SOURCE RECORDS
=-=-=

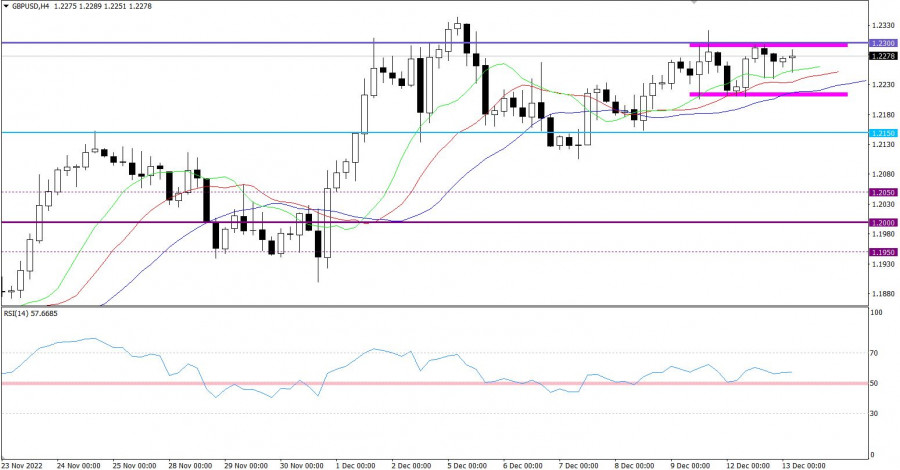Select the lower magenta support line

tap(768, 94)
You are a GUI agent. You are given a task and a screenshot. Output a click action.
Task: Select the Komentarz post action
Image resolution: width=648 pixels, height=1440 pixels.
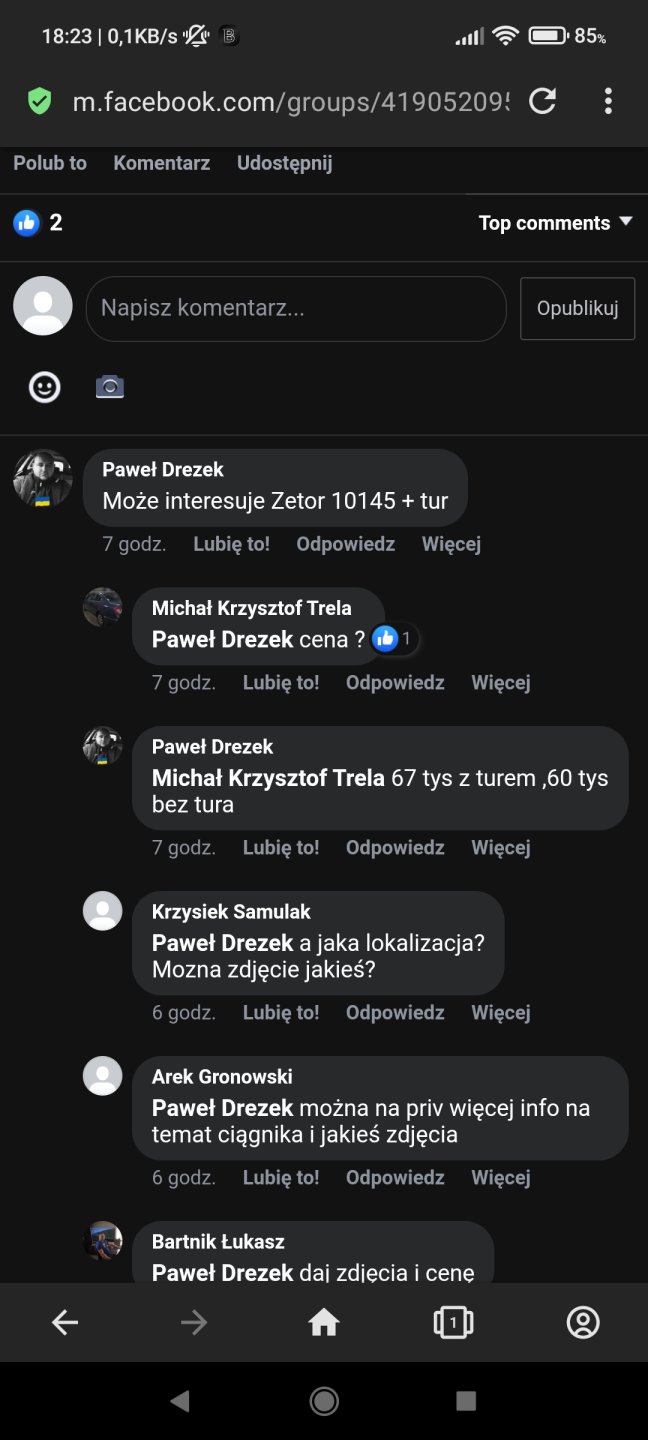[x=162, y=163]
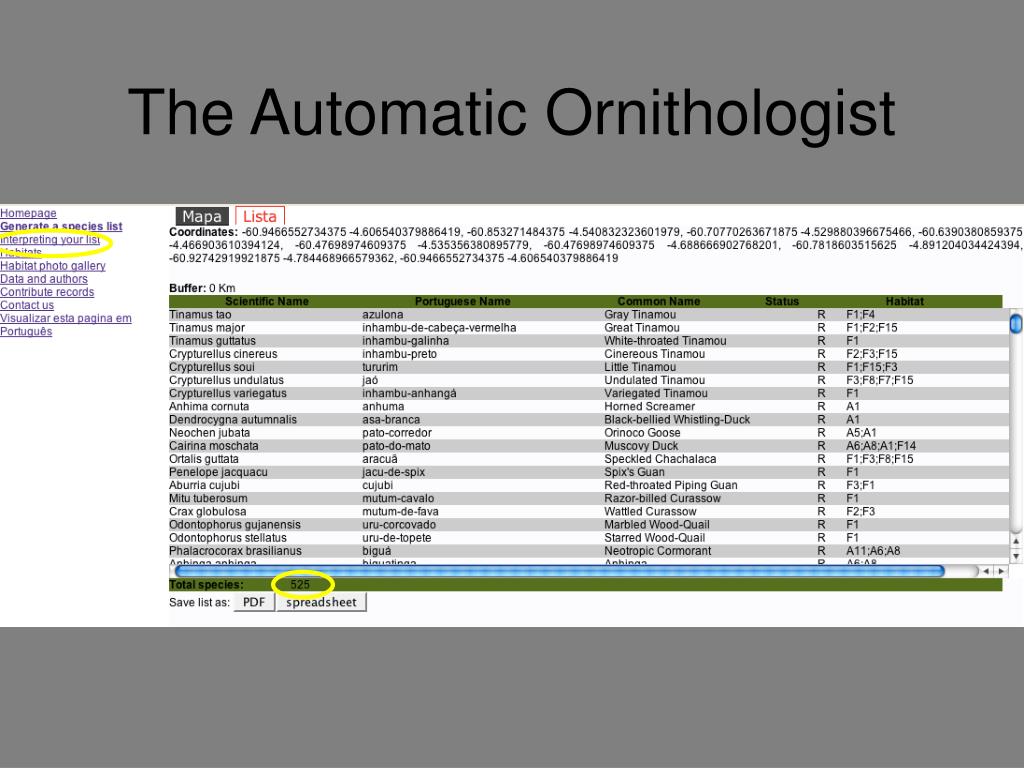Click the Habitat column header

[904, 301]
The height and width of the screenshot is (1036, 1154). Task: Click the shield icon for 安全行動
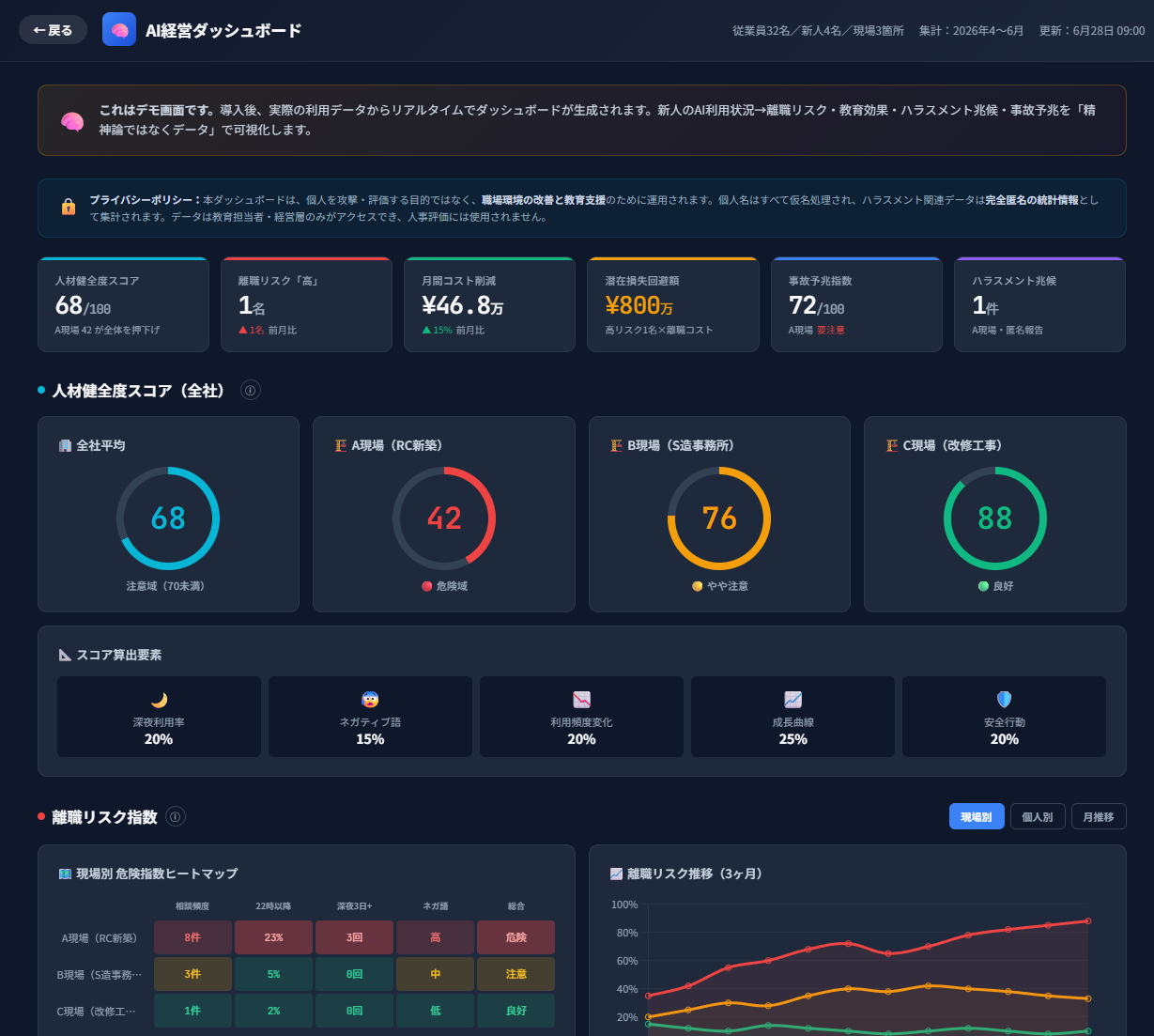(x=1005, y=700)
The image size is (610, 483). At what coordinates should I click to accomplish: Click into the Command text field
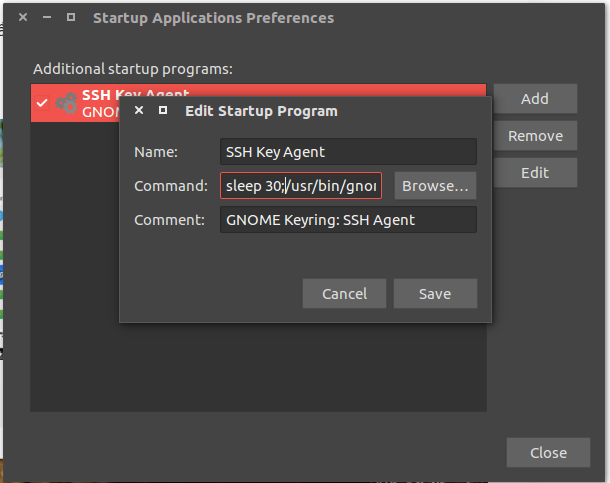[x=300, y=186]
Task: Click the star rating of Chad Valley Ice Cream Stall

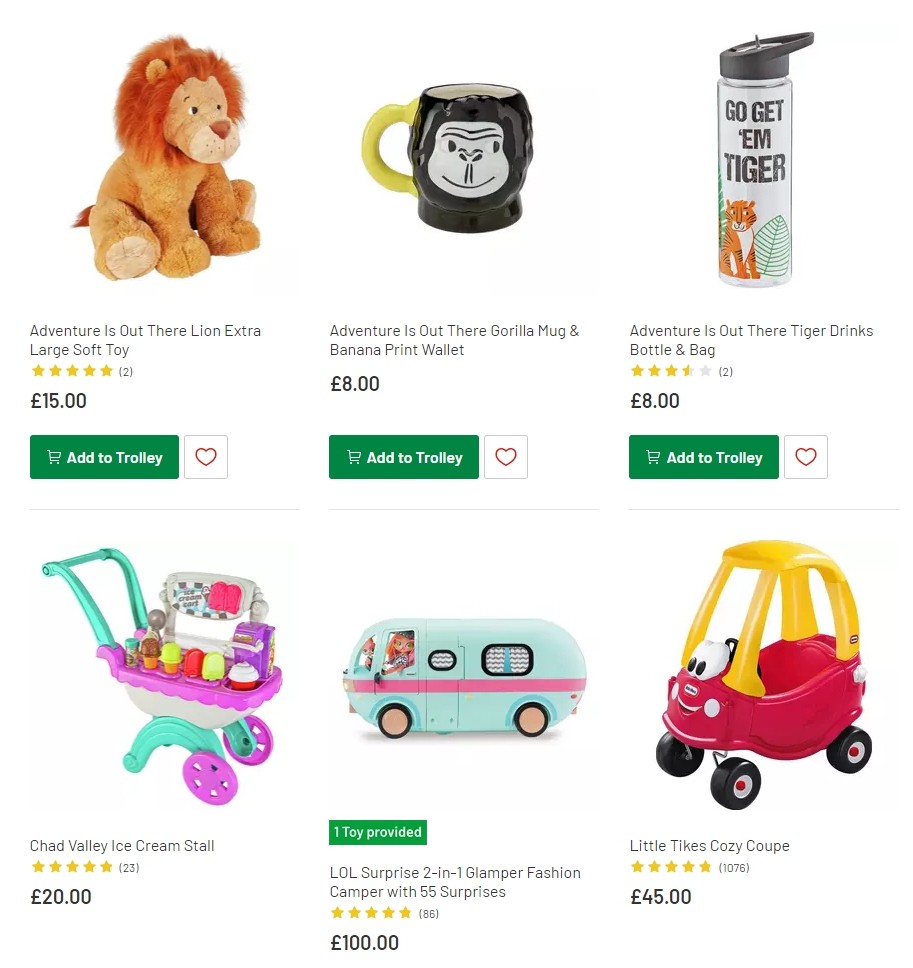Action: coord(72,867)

=-=-=

GIVEN INSTRUCTION
How many lines of the listing above contain the string "width", with case counting? Reply with the number only.

PROBLEM SOLUTION
2